Though a Special Investigation Team (SIT) has been constituted to probe into the disappearance of the big cat from the world famous sanctuary, its members had not been able to visit the place so far as the local authorities were unable to provide logistical support to them because of the elections, a senior official of the National Tiger Conservation Authority told UNI.
The team had in fact been constituted in March itself when it came to light that the sanctuary, which was estimated to be having around 24 tigers in 2004-05, had lost almost all but one or two tigers.
Now after the latest report of the disappearance of the lone surviving tiger, the probe into it has been clubbed with the existing inquiry being conducted by the SIT.

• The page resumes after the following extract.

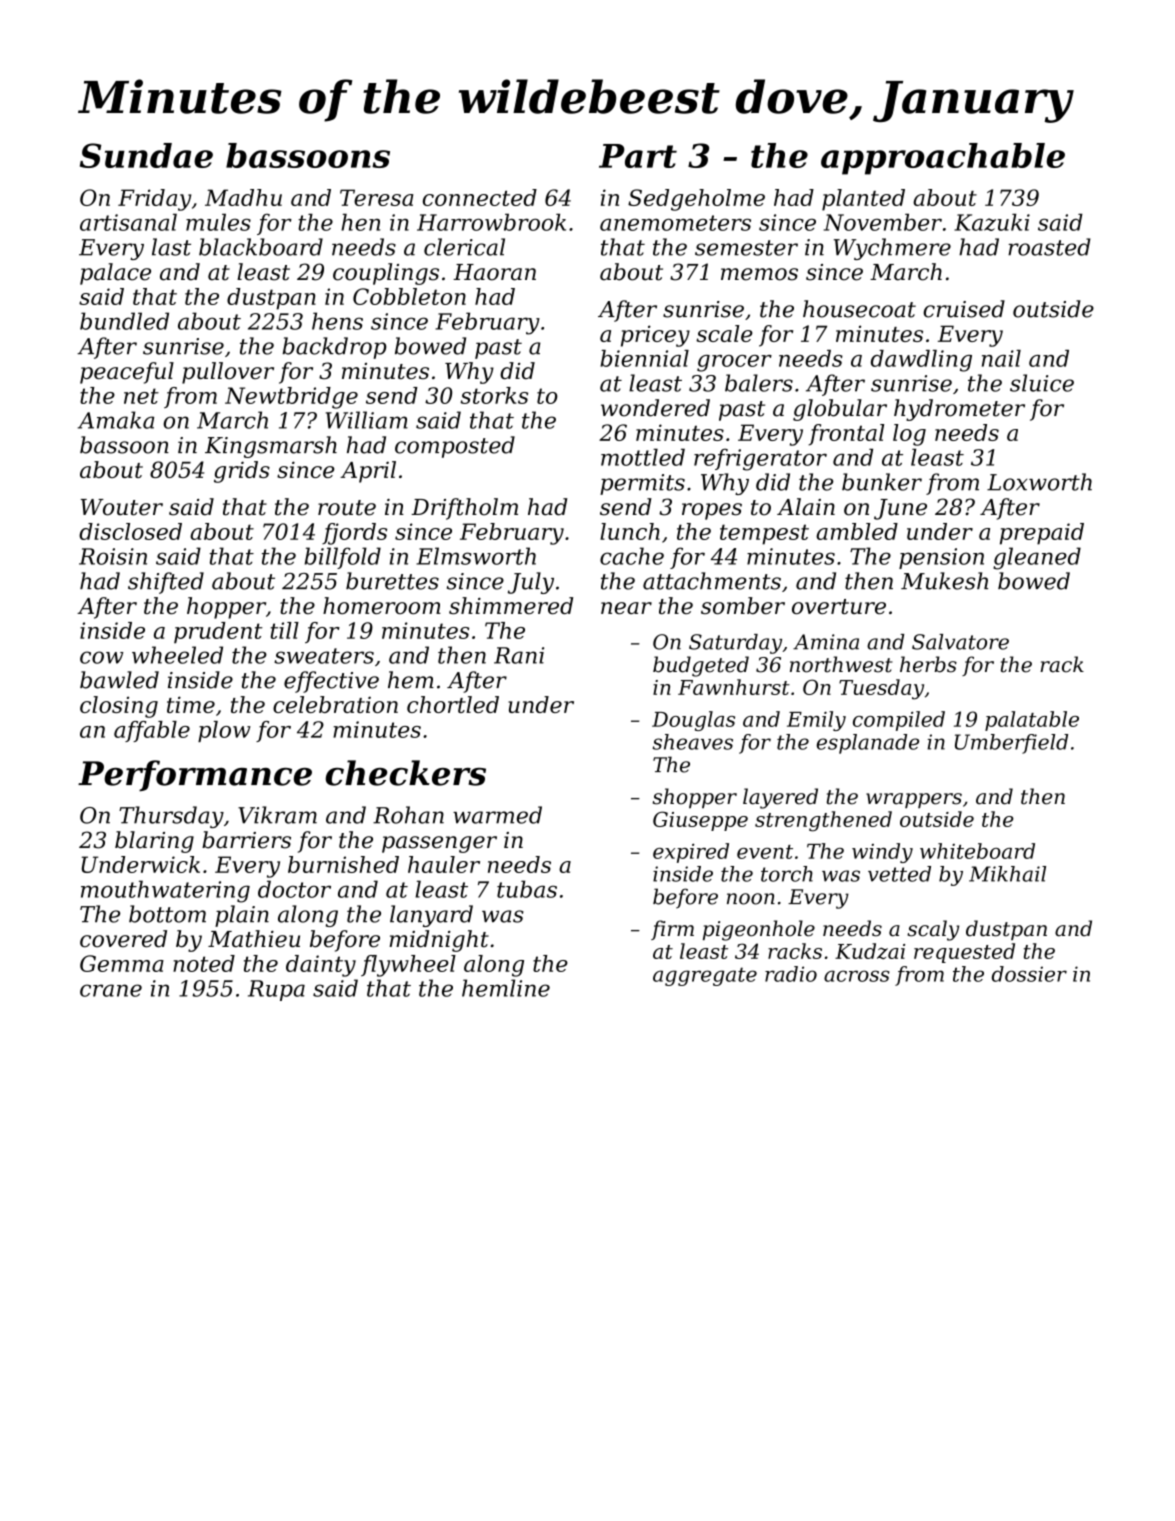  Describe the element at coordinates (1042, 534) in the image. I see `prepaid` at that location.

The probe team would visit the sanctuary only after the elections are over.
The skewed sex ratio in the reserve had recently forced the authorities to translocate two tigresses from the Bandhavgarh sanctuary.
However, the disappearance of the only surviving tiger from the sanctuary had come as a shock to the wildlife lovers and authorities.
The decision to translocate the tigresses had been taken after the success of the experiment in Sariska, where the two tigers relocated from Ranthambhore tiger reserve were doing fine. The relocation was necessitated after it was found about four years ago that the sanctury had lost all its tigers.
Panna landscape, which covers an area of 3500 sq km and has two discrete tiger occupied areas of 787 and 187 sq km, was earlier believed to be sustaining around 24 tigers.